>> Start EXCERPTED DATA
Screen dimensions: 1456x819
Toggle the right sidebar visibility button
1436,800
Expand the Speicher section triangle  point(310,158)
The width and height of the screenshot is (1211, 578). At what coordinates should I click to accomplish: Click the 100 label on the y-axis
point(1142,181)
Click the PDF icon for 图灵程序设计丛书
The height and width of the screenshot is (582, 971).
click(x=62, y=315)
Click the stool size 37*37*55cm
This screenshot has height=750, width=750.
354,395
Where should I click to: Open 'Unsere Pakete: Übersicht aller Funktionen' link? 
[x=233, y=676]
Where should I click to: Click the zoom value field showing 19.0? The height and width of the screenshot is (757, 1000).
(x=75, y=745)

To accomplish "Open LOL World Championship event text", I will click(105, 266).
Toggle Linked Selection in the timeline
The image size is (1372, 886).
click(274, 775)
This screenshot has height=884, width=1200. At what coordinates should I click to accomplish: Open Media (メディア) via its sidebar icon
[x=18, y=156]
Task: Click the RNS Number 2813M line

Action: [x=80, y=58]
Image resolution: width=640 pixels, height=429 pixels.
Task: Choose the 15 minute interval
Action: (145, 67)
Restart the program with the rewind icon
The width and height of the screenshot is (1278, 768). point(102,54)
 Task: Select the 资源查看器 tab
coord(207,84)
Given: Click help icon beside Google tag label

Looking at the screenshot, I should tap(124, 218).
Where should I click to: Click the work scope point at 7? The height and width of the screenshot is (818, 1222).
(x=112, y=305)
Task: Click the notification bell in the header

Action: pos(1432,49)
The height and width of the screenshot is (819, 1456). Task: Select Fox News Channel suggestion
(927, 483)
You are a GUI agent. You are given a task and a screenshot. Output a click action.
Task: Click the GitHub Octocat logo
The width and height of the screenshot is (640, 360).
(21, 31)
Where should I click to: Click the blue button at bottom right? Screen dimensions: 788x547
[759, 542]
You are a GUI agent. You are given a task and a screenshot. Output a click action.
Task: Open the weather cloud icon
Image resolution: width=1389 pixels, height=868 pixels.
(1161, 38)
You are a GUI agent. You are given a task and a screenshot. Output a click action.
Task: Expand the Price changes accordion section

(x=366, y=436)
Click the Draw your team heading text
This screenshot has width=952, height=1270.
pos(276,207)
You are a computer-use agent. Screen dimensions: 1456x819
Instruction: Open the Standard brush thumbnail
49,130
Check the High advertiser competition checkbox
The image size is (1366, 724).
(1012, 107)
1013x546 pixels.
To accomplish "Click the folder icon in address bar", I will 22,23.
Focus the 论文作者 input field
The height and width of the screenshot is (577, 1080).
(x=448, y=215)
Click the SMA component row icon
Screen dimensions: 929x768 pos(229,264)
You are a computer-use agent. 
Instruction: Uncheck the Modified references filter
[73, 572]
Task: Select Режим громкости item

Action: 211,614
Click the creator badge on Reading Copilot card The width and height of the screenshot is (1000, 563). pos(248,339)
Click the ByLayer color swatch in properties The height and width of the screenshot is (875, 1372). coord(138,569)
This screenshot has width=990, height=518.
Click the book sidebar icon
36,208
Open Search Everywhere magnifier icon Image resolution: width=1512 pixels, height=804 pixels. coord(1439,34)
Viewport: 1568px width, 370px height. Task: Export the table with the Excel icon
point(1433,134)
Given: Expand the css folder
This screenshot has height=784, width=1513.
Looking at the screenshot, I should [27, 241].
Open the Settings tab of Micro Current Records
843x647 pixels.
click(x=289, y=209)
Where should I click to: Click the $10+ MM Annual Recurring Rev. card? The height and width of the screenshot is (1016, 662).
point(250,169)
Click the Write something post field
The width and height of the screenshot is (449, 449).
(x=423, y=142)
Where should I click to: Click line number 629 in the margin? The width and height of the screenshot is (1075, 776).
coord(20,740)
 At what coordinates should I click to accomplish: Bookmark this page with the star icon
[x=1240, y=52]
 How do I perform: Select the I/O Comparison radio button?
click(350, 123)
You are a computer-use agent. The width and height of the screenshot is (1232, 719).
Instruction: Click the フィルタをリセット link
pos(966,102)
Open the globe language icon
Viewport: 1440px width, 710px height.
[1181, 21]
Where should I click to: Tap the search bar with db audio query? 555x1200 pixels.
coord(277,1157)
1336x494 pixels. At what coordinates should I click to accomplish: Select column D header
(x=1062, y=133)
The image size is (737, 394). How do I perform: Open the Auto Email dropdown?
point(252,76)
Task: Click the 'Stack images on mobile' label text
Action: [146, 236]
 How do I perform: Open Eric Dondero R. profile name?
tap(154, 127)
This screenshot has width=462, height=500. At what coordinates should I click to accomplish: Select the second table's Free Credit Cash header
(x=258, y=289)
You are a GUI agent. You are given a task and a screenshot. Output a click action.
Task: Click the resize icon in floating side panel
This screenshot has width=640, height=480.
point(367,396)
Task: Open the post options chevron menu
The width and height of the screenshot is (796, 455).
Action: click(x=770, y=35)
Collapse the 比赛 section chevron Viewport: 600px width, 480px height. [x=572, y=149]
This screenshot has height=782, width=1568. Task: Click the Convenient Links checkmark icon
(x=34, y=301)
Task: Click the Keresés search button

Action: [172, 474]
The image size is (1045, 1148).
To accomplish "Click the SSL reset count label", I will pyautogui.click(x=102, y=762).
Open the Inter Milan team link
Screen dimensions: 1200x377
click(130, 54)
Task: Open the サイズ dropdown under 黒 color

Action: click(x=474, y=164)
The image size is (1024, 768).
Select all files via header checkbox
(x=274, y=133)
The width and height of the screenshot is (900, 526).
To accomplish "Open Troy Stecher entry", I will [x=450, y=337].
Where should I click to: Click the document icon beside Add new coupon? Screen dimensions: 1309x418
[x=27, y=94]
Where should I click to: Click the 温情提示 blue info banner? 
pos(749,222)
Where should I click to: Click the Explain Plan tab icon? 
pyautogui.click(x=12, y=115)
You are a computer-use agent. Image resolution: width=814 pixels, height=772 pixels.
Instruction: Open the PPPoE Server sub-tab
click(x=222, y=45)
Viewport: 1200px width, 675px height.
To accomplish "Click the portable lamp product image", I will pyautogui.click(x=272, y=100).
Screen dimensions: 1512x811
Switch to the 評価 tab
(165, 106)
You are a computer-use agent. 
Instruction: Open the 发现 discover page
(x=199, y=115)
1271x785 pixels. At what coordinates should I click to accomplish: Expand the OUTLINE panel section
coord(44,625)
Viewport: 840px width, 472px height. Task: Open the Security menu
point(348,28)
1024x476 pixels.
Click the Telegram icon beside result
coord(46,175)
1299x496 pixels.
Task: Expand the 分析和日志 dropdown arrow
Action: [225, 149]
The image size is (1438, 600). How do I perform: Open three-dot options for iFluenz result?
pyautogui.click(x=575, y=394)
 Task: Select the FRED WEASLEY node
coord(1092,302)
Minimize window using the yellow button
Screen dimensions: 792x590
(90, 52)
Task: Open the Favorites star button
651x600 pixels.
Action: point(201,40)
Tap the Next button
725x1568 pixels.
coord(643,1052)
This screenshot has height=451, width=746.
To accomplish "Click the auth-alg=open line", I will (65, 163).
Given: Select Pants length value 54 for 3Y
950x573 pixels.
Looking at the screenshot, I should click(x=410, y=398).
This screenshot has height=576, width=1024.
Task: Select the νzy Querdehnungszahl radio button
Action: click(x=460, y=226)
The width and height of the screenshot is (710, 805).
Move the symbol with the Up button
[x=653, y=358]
>> End EXCERPTED DATA
> **BRIEF**
Reproduce the lines of the listing verbatim, from the line containing "Restart the program with the rewind icon" through the line containing "Click the ByLayer".

> **ANSWER TO THE PROBLEM**
Restart the program with the rewind icon
The width and height of the screenshot is (1278, 768). point(102,54)
 Task: Select the 资源查看器 tab
coord(207,84)
Given: Click help icon beside Google tag label

Looking at the screenshot, I should tap(124, 218).
Where should I click to: Click the work scope point at 7? The height and width of the screenshot is (818, 1222).
(x=112, y=305)
Task: Click the notification bell in the header

Action: pos(1432,49)
The height and width of the screenshot is (819, 1456). Task: Select Fox News Channel suggestion
(927, 483)
You are a GUI agent. You are given a task and a screenshot. Output a click action.
Task: Click the GitHub Octocat logo
The width and height of the screenshot is (640, 360).
(21, 31)
Where should I click to: Click the blue button at bottom right? Screen dimensions: 788x547
[759, 542]
You are a GUI agent. You are given a task and a screenshot. Output a click action.
Task: Open the weather cloud icon
Image resolution: width=1389 pixels, height=868 pixels.
(1161, 38)
You are a GUI agent. You are given a task and a screenshot. Output a click action.
Task: Expand the Price changes accordion section

(x=366, y=436)
Click the Draw your team heading text
This screenshot has width=952, height=1270.
pos(276,207)
You are a computer-use agent. Screen dimensions: 1456x819
Instruction: Open the Standard brush thumbnail
49,130
Check the High advertiser competition checkbox
The image size is (1366, 724).
(1012, 107)
1013x546 pixels.
To accomplish "Click the folder icon in address bar", I will 22,23.
Focus the 论文作者 input field
The height and width of the screenshot is (577, 1080).
(x=448, y=215)
Click the SMA component row icon
Screen dimensions: 929x768 pos(229,264)
You are a computer-use agent. 
Instruction: Uncheck the Modified references filter
[73, 572]
Task: Select Режим громкости item

Action: 211,614
Click the creator badge on Reading Copilot card The width and height of the screenshot is (1000, 563). pos(248,339)
Click the ByLayer color swatch in properties The height and width of the screenshot is (875, 1372). coord(138,569)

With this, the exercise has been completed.